Individual Project


During the term, you will develop an individual project that will help you learn the basics of Ruby on Rails and demonstrate your understanding of how to create an (eventually) interactive website.  This project will incorporate HTML, CSS, JavaScript, and Ruby on Rails to create a multi-page website that showcases your technical skills.


The content of the website is up to each individual student.  There are many, many possibilities for your website.  Some are listed below.  Above all, we expect the final product to be at a level where you would be proud to show it to someone else. We highly recommend that you eventually incorporate it into a portfolio that you can show to prospective employers, graduate schools, or clients. 

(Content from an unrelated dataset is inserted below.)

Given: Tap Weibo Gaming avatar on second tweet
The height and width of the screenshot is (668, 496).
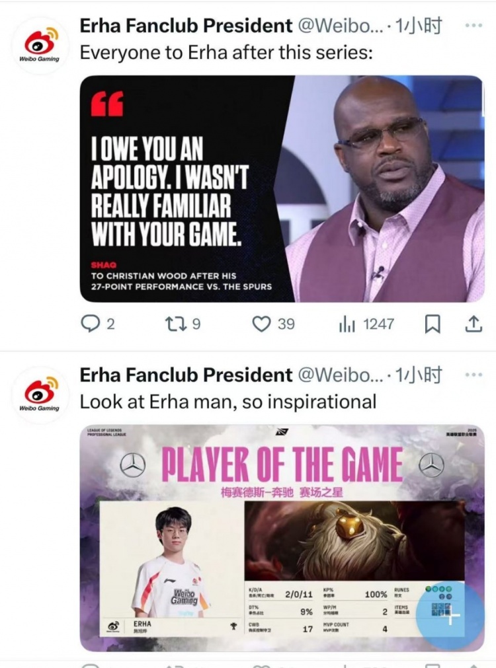Looking at the screenshot, I should coord(39,395).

Your website will eventually need to incorporate dynamic content that is programmed in Ruby (on Rails).  You can keep it fairly simple, especially when it comes to graphic displays. But find an idea that requires Ruby programming and use of a database to store persistent data. You will be building this website up progressively, so you can start simple and build it out as you learn more of what Rails can do.   Most of the assignments designated “Homework” are designed to guide progressive development of this individual project.  

Some examples from prior courses (used with permission) or under current development:

By the end of the term, your individual project needs to be something substantial that you would be proud to show to a prospective employer or graduate school to show what you can do towards creating an interactive, full-stack website.  

Potential Project Ideas

Very IMPORTANT NOTE:  you can use the Hartl tutorial’s “Twitter lite” example as your individual project (see item 2 in the list below).  I will ask you to make some changes, such as using a different color scheme, but that tutorial is an allowable individual project.  I think you will learn Ruby on Rails more deeply if you try doing something of your own imagining, but I recognize that there is very little time available in the short term we have for Spring 1.

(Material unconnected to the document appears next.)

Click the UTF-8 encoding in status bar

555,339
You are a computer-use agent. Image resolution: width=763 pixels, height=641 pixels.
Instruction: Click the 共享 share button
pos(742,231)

    1. A programming team name generator
    2. A micro-posting site that focuses on  your interest or hobby (simply follow the Hartl tutorial step by step with minor modifications)
    3. A diary or journal app (tutorial available at Rails Girls)
    4. An informational site based around a dataset that interests you (look at and for datasets)
    5. Website scraper
    6. A Mad Lib page generator (see this page for a fairly serious version: …. Note that you need to refresh the page to see the changed content each time)
    7. Product catalog and shopping cart
    8. Any board games
    9. Sudoku game and solver 
    10. Quiz game
    11. Flash cards for any topic
    12. To do list
    13. Tracker.  Habits, hobbies, runs, any activity or sport recorder.  You can record and track any data set you can imagine.
    14. Photo gallery
    15. Chat application
    16. Online exam
    17. Paired programming randomizer for a class
    18. Extracurricular events calendar for a class, department, or club.
    19. Pig Latin generator
    20. Specialized lorem ipsum generator 
    21. Calculator
    22. Collection organizer (i.e. recipes, books, trading cards, etc.)
    23. Project Euler problems
    24. Dice roller
    25. Rewrite Chore Wars or some sort of variant for your floor, house, or team.  
    26. (uses React, but just for inspiration)

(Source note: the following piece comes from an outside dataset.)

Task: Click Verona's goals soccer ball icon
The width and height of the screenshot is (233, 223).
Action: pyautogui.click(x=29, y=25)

These are just ideas to get you thinking …. if you come up with something that is not on this list, but it uses Ruby on Rails and an SQL-type database, it will be a good project for you to use for your individual project.

Project Requirements

At a minimum, your dynamic website must include:

  1. Three web pages
  2. A common navigation bar that appears on all pages and is used to navigate to those three pages
  3. Each web page must include content the equivalent of several paragraphs (if  you cannot think of any content, use a lorem ipsum generator such as:, this could be photos or data if appropriate to your website
  4. A database that is used to generate some content on one or more pages.  
  5. A style sheet that controls the colors and fonts of each page in your website.  Your color scheme must not be the default dark grey and white from the Hartl tutorial.
  6. One or more images that are stored in the app/assets/images directory.  Note that images must be size appropriately for the web (approx 300 px by 400 px) and have some connection to the content on your page.  
  7. Must be posted on Heroku (or other deployment site)
  8. Must be available on GitHub (you may leave it private and invite your instructor to view the repo)
  9. Must cite all sources of content that you did not produce. Note that it is an Academic Honesty violation if you use content that you are not authorized to use and don’t cite correctly. This is especially true of an images you use in your site!!


  1. Decide on the type of project you want to create as your individual project.  You can change your mind during the semester, but once you create a database, it becomes more challenging to change directions.
  2. Homework: New Rails App
  3. Homework:  Static Website
  4. Homework: Add Ruby to App
  5. Homework: Automated Testing
  6. Homework: Adding a Database
  7. Homework: Adding a Form
  8. Homework: Usability Testing


Each homework assignment listed in the Tasks section has its own rubric.  All together, the home assignments count for 10% of your grade.

Additionally, this project counts toward 25% of the grading for your final portfolio assignment and may form the basis for answering reflection questions as part of that portfolio.